On Sat, 19 Aug 2006 00:26:47 +1000, j.wilkins1@xxxxxxxxx (John
Wilkins) wrote:

Kleuskes & Moos <kleuske@xxxxxxxxx> wrote:

John Wilkins schreef:

Dick <remdickhm@xxxxxxxxxxxxx> wrote:

I must have missed your statement of what qualifies as "information."
So, I will ask if you would state your opinion; What constitutes
information.

If the human body is constructed by strict chemical exchanges, I
gather this is exergy, then how can you claim that your central
nervous system is capable of transferring information? How did your
body acquire information? Isn't each verbal/written exchange just
another series of chemical alterations? Do you have "free will"?

I am intrigued that your use of definitions push the discussion to the
wall of determinism. Can you choose to alter your opinion, or is it a
strict reductionism of your body's inheritance plus experience
altering the neurons of your mind?

I think this is the fundamental question, free will or not free will?
If my cells have no decision functions, then how can my body make
decisions. I am reduced to following the dictates of my environmental
inputs on my inherited factors.

Wow. That's a long jump into murky crocodile-infested waters!

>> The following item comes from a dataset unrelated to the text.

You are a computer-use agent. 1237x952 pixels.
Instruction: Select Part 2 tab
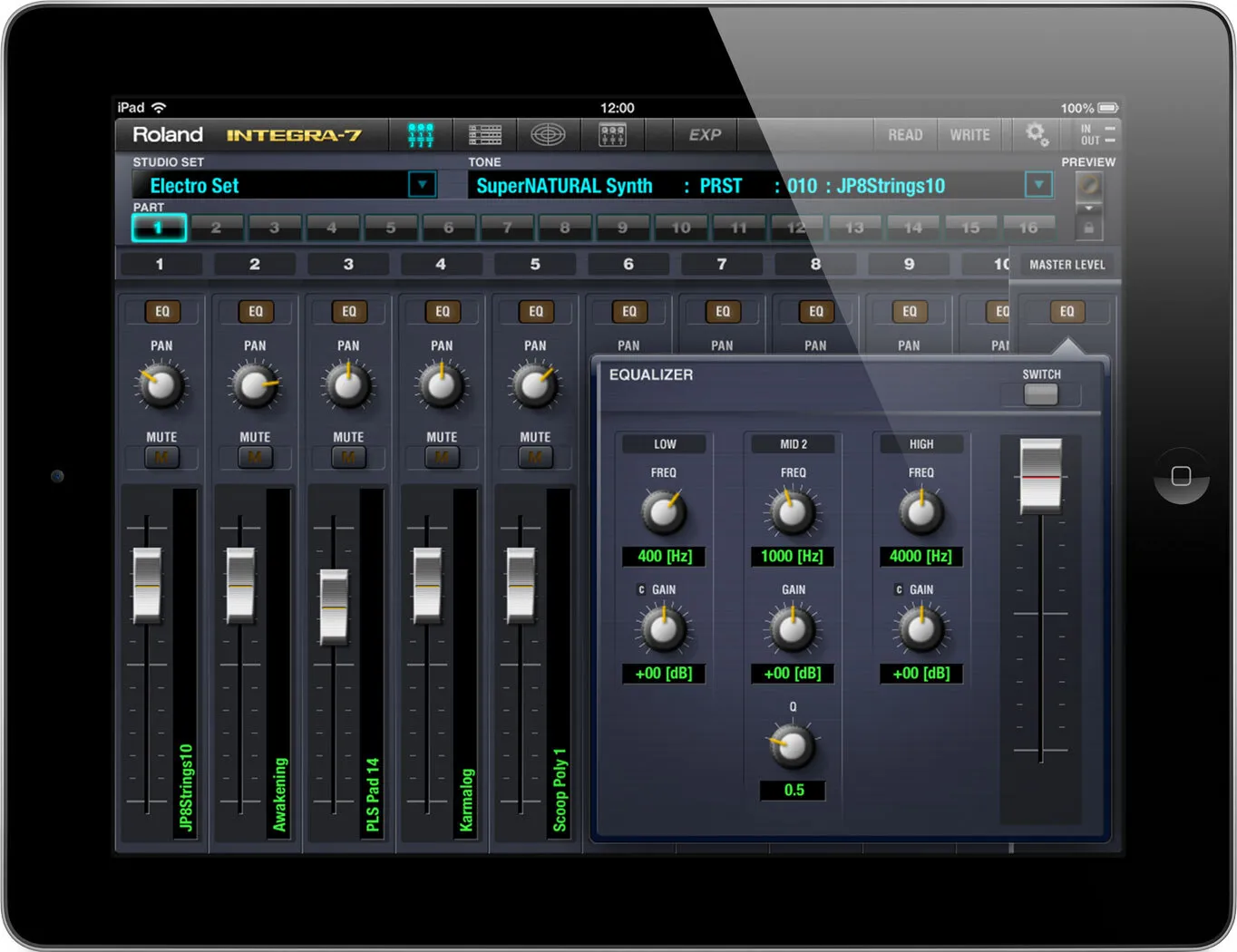pyautogui.click(x=216, y=228)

Let's just say this truism is sufficient: all information processing
systems involve the use of exergy. Not all exergetic reactions involve
the transmission of information. That is nothing at all to do with
determinism or free will. If we have free will, we have it through the
employment of exergy. But we're talking about simply physical systems
here - all that's required is that the laws of physics don't force the
states that might be attained.

I've been following this debate with a lot of interest, but a few
questions remain, especially concerning "exergy". I hope you can answer
them, since that would help me make sense of this debate

1) How is "exergy" different from "energy"?
2) Can we measure this property, and if yes, how?
3) If some reactions are "exergetic" how does these reactions differ
from exothermic reactions?

Well I am no thermodynamics phyicist, but as I understand it exergy is
"free energy", in the sense that it is energy that is available to do
work. Or, to put it another way, it is the energy in a system that can
be used to bring the system into equilibrium.

Alll physical systems are either in equilibrium, in which case their
entropy is locally maximised, or out of equilibrium, in which case their
entropy can yet be increased. A human body can do exercise by releasing
energy to the muscle fibres, and when all that energy is exhausted, it
is at equilibrium - the technical term is death...

We measure it in arcane ways - see the Wiki entry at
<http://en.wikipedia.org/wiki/Exergy>

An exothermic reaction is one that releases heat; for instance,
combustion. It releases potential energy from the system (the reaction
chamber), and lowers the entropy of the system. The heat, of course, may
be a source of exergy for another system.

That's the best I can do.

I had gotten the implication "exergy" had to do with non informational
energy processing, specifically having to do with transcription:
protein to protein, acid to acid, thus non informational.

Did I come close to one of its applications?